→ TASK DIRECTIONS: Once the line containing "Click the View" has been printed, stop; print every line before it exactly, starting at the top of the material below.
---------- EXTRACTED ENTRIES
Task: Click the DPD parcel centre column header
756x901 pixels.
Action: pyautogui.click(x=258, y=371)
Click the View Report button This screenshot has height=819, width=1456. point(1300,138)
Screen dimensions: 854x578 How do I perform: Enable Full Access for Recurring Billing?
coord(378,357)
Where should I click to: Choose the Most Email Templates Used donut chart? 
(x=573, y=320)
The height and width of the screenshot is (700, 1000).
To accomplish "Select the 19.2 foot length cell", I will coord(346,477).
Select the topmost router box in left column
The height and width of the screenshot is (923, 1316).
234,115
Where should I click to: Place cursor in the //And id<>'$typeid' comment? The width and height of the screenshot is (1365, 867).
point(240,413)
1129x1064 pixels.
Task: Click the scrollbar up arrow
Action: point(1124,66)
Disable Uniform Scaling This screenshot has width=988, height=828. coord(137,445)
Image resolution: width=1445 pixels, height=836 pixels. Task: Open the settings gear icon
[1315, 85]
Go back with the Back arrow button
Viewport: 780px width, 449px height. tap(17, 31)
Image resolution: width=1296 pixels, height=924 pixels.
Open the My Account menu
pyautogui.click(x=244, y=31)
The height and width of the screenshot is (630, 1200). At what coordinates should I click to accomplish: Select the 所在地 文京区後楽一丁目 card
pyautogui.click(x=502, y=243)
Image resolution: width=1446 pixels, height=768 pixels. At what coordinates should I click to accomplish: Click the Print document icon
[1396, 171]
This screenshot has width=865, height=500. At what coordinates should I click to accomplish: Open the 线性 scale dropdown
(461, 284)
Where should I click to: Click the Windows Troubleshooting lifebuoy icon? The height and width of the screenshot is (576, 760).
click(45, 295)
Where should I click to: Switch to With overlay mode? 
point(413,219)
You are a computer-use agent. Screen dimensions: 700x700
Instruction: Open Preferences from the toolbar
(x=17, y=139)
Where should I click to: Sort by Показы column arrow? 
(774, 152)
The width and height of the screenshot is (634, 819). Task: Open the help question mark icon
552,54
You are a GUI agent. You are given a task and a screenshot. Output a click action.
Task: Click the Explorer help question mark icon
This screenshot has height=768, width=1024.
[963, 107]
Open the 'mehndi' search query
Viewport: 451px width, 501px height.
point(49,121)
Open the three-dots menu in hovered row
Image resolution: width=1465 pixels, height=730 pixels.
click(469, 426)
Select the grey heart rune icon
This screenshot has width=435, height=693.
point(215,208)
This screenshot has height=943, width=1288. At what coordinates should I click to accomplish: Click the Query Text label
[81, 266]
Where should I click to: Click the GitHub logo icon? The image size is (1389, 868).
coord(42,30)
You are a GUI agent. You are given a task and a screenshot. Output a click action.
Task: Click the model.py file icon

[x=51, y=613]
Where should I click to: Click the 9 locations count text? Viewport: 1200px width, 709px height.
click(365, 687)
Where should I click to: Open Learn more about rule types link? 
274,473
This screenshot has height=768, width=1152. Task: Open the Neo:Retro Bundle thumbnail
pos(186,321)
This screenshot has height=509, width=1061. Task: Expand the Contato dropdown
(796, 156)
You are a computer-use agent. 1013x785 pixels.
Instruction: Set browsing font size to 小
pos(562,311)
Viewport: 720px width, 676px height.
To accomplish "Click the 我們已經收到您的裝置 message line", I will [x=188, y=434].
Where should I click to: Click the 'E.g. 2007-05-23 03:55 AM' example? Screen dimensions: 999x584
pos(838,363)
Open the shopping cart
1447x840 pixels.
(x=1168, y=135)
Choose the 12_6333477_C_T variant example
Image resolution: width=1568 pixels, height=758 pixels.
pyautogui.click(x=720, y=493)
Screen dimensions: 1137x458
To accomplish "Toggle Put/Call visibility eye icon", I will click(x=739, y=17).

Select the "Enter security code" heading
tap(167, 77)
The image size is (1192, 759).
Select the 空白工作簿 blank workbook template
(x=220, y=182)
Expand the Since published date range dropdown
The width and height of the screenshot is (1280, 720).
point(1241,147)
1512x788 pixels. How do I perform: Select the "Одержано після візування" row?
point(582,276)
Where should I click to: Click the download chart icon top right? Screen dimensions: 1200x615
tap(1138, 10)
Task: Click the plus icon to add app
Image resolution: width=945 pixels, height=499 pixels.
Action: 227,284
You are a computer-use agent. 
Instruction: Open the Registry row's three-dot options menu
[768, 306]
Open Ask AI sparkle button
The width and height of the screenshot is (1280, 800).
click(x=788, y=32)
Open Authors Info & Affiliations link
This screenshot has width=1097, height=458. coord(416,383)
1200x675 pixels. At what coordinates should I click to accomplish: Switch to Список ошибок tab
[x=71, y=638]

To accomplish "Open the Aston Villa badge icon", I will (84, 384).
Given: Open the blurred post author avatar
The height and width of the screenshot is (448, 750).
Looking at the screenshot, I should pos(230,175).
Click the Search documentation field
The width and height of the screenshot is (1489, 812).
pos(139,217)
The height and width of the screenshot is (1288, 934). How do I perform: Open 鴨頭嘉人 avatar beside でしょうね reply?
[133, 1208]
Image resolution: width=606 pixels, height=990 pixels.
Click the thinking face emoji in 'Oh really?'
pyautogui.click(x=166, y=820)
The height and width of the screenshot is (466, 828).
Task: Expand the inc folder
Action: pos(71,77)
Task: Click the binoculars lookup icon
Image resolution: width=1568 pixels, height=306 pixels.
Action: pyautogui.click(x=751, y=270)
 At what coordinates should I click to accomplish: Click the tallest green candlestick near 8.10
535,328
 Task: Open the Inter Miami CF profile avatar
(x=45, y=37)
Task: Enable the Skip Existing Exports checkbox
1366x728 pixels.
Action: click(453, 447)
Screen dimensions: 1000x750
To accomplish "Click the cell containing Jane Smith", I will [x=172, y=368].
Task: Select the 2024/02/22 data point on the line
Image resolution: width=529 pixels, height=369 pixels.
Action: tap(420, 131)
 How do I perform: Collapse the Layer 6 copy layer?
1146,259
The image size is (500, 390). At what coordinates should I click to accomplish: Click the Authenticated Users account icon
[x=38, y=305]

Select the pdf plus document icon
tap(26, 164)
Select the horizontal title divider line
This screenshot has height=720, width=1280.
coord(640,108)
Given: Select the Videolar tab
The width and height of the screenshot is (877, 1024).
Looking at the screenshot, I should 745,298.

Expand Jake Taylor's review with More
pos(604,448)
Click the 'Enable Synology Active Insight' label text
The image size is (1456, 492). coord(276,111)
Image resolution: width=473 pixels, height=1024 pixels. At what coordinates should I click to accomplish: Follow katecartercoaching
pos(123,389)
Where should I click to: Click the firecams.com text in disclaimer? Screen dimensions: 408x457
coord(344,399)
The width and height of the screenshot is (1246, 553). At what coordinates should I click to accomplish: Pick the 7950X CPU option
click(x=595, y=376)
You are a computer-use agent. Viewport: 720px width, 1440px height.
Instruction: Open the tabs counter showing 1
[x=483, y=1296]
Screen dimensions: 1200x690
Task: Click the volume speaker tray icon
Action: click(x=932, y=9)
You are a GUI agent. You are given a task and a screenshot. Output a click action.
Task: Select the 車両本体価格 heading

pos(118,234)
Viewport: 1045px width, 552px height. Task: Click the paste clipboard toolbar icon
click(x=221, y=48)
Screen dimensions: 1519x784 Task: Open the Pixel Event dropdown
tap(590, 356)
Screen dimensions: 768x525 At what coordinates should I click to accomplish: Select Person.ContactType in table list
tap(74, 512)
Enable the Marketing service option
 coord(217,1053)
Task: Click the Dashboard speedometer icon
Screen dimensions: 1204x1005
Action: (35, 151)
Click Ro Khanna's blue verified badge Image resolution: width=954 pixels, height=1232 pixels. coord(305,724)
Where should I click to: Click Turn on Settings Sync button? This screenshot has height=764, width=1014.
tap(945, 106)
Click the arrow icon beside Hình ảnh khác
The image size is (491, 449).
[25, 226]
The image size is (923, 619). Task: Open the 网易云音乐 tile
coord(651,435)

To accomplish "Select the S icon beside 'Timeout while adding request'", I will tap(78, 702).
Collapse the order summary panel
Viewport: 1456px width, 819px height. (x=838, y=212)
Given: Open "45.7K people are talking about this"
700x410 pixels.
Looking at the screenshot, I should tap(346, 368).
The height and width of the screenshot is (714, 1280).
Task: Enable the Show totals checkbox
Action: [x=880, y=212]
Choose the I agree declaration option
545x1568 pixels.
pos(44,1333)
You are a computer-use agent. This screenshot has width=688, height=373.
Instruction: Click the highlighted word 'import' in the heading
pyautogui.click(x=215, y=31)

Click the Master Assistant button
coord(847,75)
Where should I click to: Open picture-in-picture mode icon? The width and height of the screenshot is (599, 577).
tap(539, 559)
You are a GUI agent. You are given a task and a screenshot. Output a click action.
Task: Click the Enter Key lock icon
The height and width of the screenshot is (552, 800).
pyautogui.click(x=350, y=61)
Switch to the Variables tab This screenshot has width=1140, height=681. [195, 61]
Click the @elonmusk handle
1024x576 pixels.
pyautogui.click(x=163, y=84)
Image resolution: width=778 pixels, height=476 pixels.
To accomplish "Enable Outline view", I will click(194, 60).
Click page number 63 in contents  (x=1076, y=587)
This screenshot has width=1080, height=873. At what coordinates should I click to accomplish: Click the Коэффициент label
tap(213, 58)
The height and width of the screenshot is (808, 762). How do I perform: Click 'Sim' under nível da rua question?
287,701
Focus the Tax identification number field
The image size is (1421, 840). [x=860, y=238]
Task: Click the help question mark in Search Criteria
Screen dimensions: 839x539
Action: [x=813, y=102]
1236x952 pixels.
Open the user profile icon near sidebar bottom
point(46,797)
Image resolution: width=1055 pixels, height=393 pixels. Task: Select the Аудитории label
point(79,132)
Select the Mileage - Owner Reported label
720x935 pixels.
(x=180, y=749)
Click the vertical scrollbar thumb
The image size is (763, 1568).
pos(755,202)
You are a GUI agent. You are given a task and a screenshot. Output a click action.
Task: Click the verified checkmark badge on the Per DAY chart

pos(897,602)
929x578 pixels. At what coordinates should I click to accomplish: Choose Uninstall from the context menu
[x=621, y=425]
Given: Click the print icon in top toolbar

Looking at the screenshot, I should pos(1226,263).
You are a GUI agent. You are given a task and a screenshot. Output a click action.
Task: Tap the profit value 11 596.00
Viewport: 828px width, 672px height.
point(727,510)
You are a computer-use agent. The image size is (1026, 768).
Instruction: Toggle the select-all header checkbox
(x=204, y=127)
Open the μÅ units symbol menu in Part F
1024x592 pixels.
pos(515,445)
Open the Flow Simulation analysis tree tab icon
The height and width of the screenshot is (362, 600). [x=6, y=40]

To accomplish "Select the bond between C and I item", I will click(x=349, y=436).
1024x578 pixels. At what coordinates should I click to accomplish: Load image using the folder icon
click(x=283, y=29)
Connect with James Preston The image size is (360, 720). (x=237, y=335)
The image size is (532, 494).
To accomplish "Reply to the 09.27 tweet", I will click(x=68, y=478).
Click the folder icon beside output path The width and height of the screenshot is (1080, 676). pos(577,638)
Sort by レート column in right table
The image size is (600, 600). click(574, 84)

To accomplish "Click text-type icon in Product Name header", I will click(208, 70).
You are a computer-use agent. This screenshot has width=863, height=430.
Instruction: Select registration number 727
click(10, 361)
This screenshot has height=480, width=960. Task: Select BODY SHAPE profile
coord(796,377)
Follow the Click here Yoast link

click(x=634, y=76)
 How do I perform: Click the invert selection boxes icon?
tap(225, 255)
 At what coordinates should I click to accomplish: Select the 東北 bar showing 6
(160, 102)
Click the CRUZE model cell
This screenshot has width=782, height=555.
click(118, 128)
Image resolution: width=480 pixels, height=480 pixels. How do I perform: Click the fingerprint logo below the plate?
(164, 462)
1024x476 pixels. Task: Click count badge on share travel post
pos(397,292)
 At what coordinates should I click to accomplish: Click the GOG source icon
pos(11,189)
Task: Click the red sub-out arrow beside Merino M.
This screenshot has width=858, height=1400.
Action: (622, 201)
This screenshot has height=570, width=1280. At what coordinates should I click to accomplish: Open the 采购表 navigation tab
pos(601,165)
--------------------
→ EXERCISE RESULT:
Task: Click the DPD parcel centre column header
756x901 pixels.
Action: pyautogui.click(x=258, y=371)
Click the View Report button This screenshot has height=819, width=1456. point(1300,138)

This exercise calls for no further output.